There are many unhealthy parts of the digital age. We have a lot to learn and work out, if we want to stay healthy and sane in the online world. But for all its flaws (mostly caused by the way humans use it), the Internet is a beautiful tool.
I would never have had the opportunity to perform at TEDxUnic in Cyprus. I wouldn’t have been invited to meet new friends (who I’d known online for years) at the HSP Gathering in Oulu (Finland) last August. And I wouldn’t have been in North Wales a few weeks ago, hanging out with Mark Pierce.
In their own ways, these all feel like significant moments. Markers in my life that carry meaning. What they all have in common? They would never have happened if it wasn’t for the internet.
From Internet to Outernet
I know Mark because he listened to my podcast and decided to send me an email one day to tell me. It was a Facebook message from Nicholas in Nicosia that opened the door to TEDx (an event which wouldn’t exist without the internet). And it was through Haven member, Tuula, that I had the opportunity to visit Finland.
I’m not one for lots of socialising. I’m usually pretty happy in my own little world. But I love the aspect of the internet that means I can find people who resonate with my character and values. All over the world. And when the opportunity arrives, there is something wonderful about meeting people and spending time with them, in person.
A few weeks ago I got to hangout with Mark. I used his studio to work on some music. The whole thing was a much welcome break from life. I was in one of those increasingly stodgy seasons, where things feel like wading through treacle. A trip to the mountainous coast was exactly what I needed to refocus.
Going up to Conwy Mountain after dinner with Mark and his family was one of those beautifully surreal moments. I couldn’t help but think, ‘I wouldn’t be here if it wasn’t for the internet’. With a bright rainbow, the echoey clouds, and grazing wild horses, it felt like nature had slightly overindulged in cliche. But sometimes I guess even Mother Nature likes to exaggerate in order to make her point.
The Creative Wound
I first met Mark in person, earlier this year in Shrewsbury. I first met him through the internet, years ago!
We spent the day moving between cafes, drinking coffee and chatting about life, the universe, and everything. I was fascinated to explore some of the themes from his book, The Creative Wound. I read it in Australia at the start of the year. It is always helpful to hear about some of the challenges and struggles he encountered through the writing and publishing process. Reassuring to know other creative people have the same fears and doubts as me.
We are both fairly extreme introverts. We completely exhausted ourselves by going down philosophical, theological, creativity rabbit holes.
“It’s nothing personal but I’ll need some down time this afternoon” – Both of Us
How nice to hang out with someone else who not only gets it, but is uninhibited in saying that’s what they need.
The same happened again this time. We met each morning at one of the Providero Coffee shops (isn’t it amazing how easy it is to slip into a new routine).

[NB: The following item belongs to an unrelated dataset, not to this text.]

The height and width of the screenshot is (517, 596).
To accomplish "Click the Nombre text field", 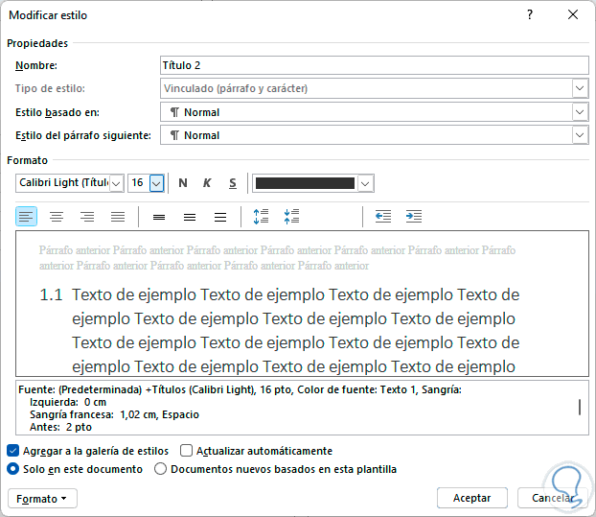I will (x=374, y=65).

And through exhausted eyes, we wondered what new ideas, creativity, and conversation points the day would bring. The ‘Big Prov’ (in Llandudno) and ‘Little Prov’ (in Llandudno Junction), are amazing spaces with wonderful coffee.
An Escape into the Internet
I was fortunate to find the perfect little retreat on AirBnB. In the village of Dwygyfylchi (go on, try pronouncing that), I had found a cabin for just £20 a night. Always a bit of a gamble, but it far exceeded my expectations.
It had everything I needed for a comfortable stay in a little self contained wood cabin. Including a decent kitchen area so I could cook up a storm. And there was enough space to record a podcast. Oh and plenty of room to film a video. Like this one…
I am taking this wherever I go from now on…the Litchi portable espresso maker. Technology that has blown my mind. I know, simple things, simple minds.
Serendipity and Coincidence
Mark and I talked a lot about serendipity and the moments in life where things just seem to slot into place. People you meet who it feels like you needed to meet for some reason. Being drawn towards those who have something that you really need to hear or reflect on. Moments and experiences that flick and switch and help you see with conscious clarity and focus, things in the unconscious that have been trying to get your attention for a while.
The week provided a few moments like that. It gave me the insight to clear out a few mental and creative cobwebs. It was like a mini service, which gave me an oil change for my mind and soul.
I didn’t realise what was making me clammy and clogged until I cleaned through the system and hit the reset button. I’m treading a little lighter. I unshackled my perspective somewhat.
My main reflection…I’ve cleared the ideas system and given myself permission to work on fewer things with more simplicity and effectiveness.
Sometimes we are so busy serving outdated systems and ways of thinking, that we fail to see the opportunities sitting at the end of our nose. We keep doing what we’ve always done; feeding the systems and routines that have become comfortable and normal. In the process we shut ourselves off from what might be possible.